Vest
A new generation of millennial investors is coming of age with money to save. But one problem for Wall Street is that many of these millennials still have scarring memories of the financial crisis that make them wary of investing.
"They don't trust the stock market," Goldman Sachs determined in a survey, which highlighted that a mere 18% of millennials thought the stock market was "the best way to save for the future."
But Vest, a Y Combinator-backed startup, wants to change that by offering an easy way for investors to both see and lower risk on a particular stock.
To do this, Vest uses a type of financial product called an option, which is a contract that protects you from a certain amount of risk.
"Basically you buy a contract that says if a stock goes below a certain level, the contract will make up for the losses - not you," Vest co-founder Karan Sood told Business Insider. He describes it as taking out insurance on a particular stock.
This type of financial contract is not new, but Sood hopes his company will be able to make it available to people who aren't necessarily sophisticated investors. The way he plans to do it is by making the interface simple to understand.
First, you choose how much risk you want to take - how much the stock can go down. Then you have to pay for the option contract. Either you can pay a straight fee on the stock trade, essentially paying up front, or you can put a cap on how much money you can make if the stock goes up. And then Vest does all the math behind the scenes to make it happen.

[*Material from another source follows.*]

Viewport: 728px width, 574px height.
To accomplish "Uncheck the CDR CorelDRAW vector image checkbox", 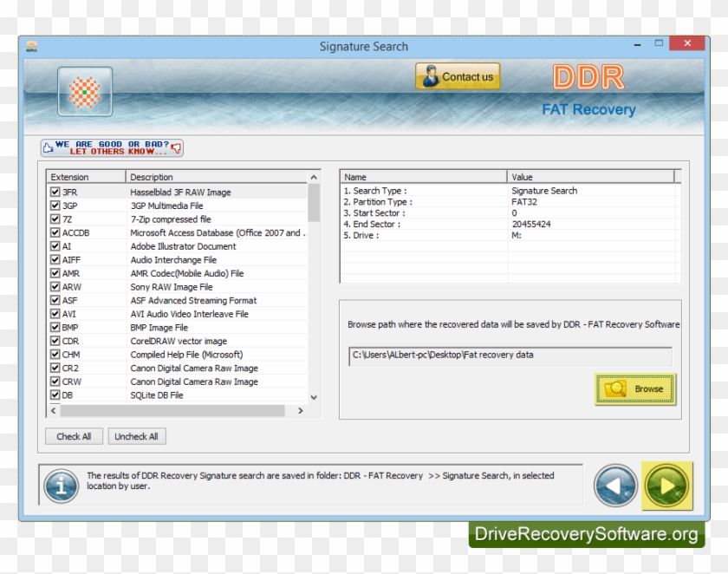I will [x=55, y=341].
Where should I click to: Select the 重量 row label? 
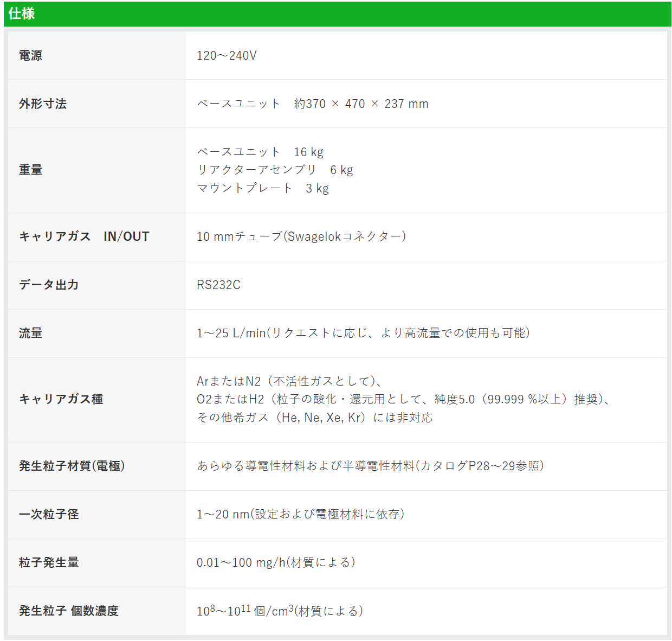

Vest presents this type of option contract as a counterpoint to investment strategies like diversification. "These strategies rely on the concept of correlation," Sood says. "I need to put my eggs in different baskets. I put some of my money in U.S. stocks, some of it in emerging market stocks, and some of it in bonds. If one goes up and one goes down, I'm on average hedged out. But when you have an event like the credit crisis, then you realize that everything you thought was not correlated becomes extremely correlated because it all goes down together."
Sood is quick to point out that Vest's strategy does not involve predictions. "Nothing is being promised, and there is no predictive aspects. We are buying a protection against a specific stock." The only true risk would be if the Options Clearing Corporation, a financial clearing house which has been around since 1973, were to default. But that risk is negligible, Sood says.
Vest
Vest makes money by being set up as an investment advisor. The company charges a fee of 0.5%, annualized, on the assets you invest through the platform. Vest doesn't take a commission on a per-trade basis.
"We are aligning our interests with the investments of the customer," Sood says - namely, that they go up.
Who can invest with Vest? The minimum size is 100 shares. So if the stock price is $50 dollars a share, you can buy in for $5,000, and if the stock is $5 per share, you could do it for as little as $500.
And Sood thinks Vest's model will appeal to these smaller investors. "People can use the language they talk," he says. "I want this much downside so please protect me. And I'm willing to give up some of my upside to buy that protection. This is a language that anyone understands."
Sood says the entire team comes into this company with experience building these types of financial products. Sood spent a decade in places like ProShares Advisors and Barclays Capital, and the team includes veterans of Fidelity, Julius Baer, SunGuard, and World Bank.
Vest is funded by a venture investors, including Y Combinator, and will pitch to tech notables at Y Combinator's demo day tomorrow, August 18.